What the Securities and Exchange Commission calls an "incident" in its Incident Response Plan, most people would call a "breach," Brian Edelman, founder of cybersecurity firm Financial Computer, said in a session on Wednesday at the TD Ameritrade National LINC 2016 conference.
For example, if an advisor's laptop is stolen and it isn't encrypted, that would constitute a breach; were it encrypted, it would only constitute an incident.
Neil Baritz, co-founder of Baritz & Colman LLP, referred to a case where the SEC fined R.T. Jones $75,000 following a breach over the firm's lack of written cybersecurity policies rather than any consequences of the breach, which put the personally identifiable information (PII) OF 100,000 people at risk.

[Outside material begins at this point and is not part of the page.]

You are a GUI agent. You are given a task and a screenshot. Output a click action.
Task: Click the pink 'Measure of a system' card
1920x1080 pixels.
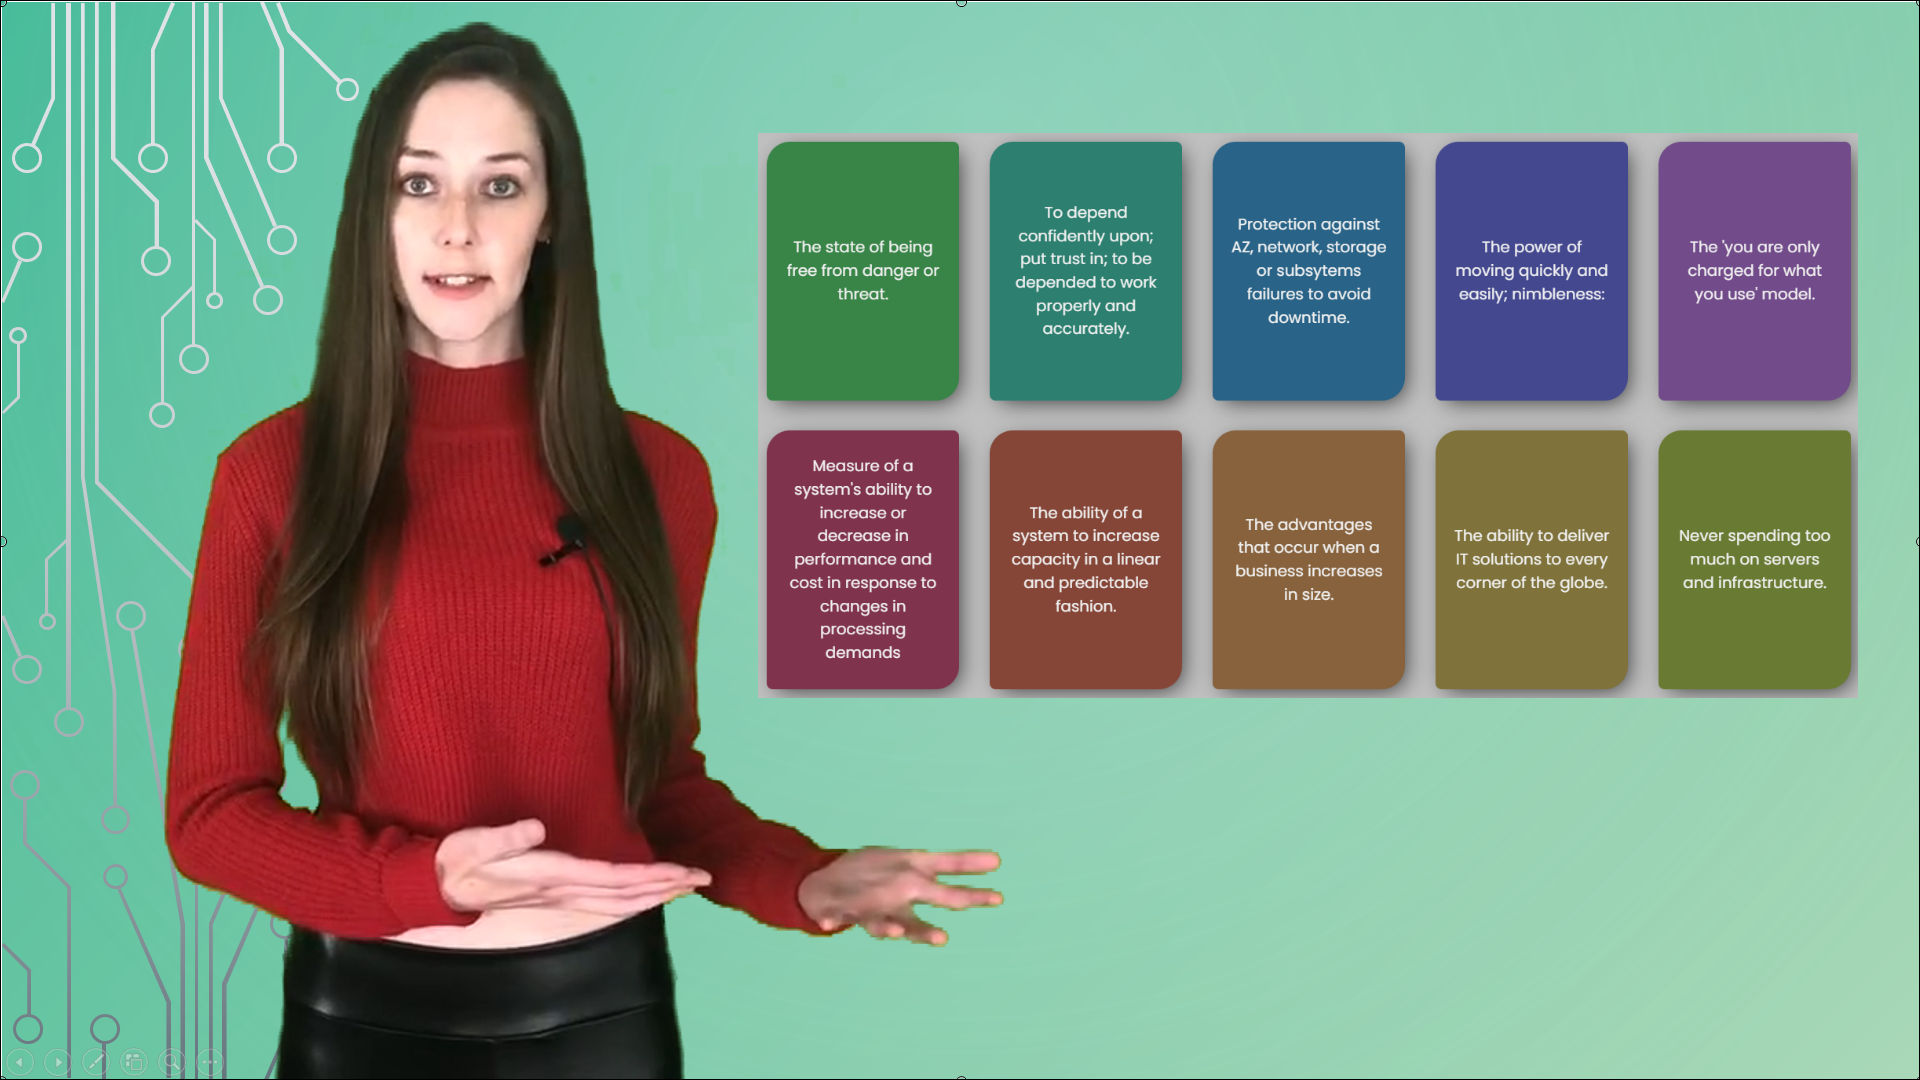coord(861,559)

Baritz stressed that firm personnel need to understand the role they play in protecting client information.
Preparing for the Inevitable
Craig Moreshead, director of compliance for Regulatory Compliance, said in a following session that firms can't prevent a breach, but they must take steps to minimize the impact. He said the chief information security officer can be an individual or a committee, and recommended forming a team including key members of the sales, human resources and technology divisions to be responsible for cybersecurity.
Firms also need to understand their third-party vendors' cybersecurity policies, as a lot of client data is actually housed somewhere else.
He stressed there's no cookie-cutter approach to creating a best practices policy. Advisors have to be introspective about their firm and what they need.
He added that a cybersecurity policy should also address physical data: who can access file cabinets, where are documents stored and who can access that part of the building.
Mobile devices need to be addressed, too. Regardless of who owns the device, if it's being used for work, it should be covered by the policy.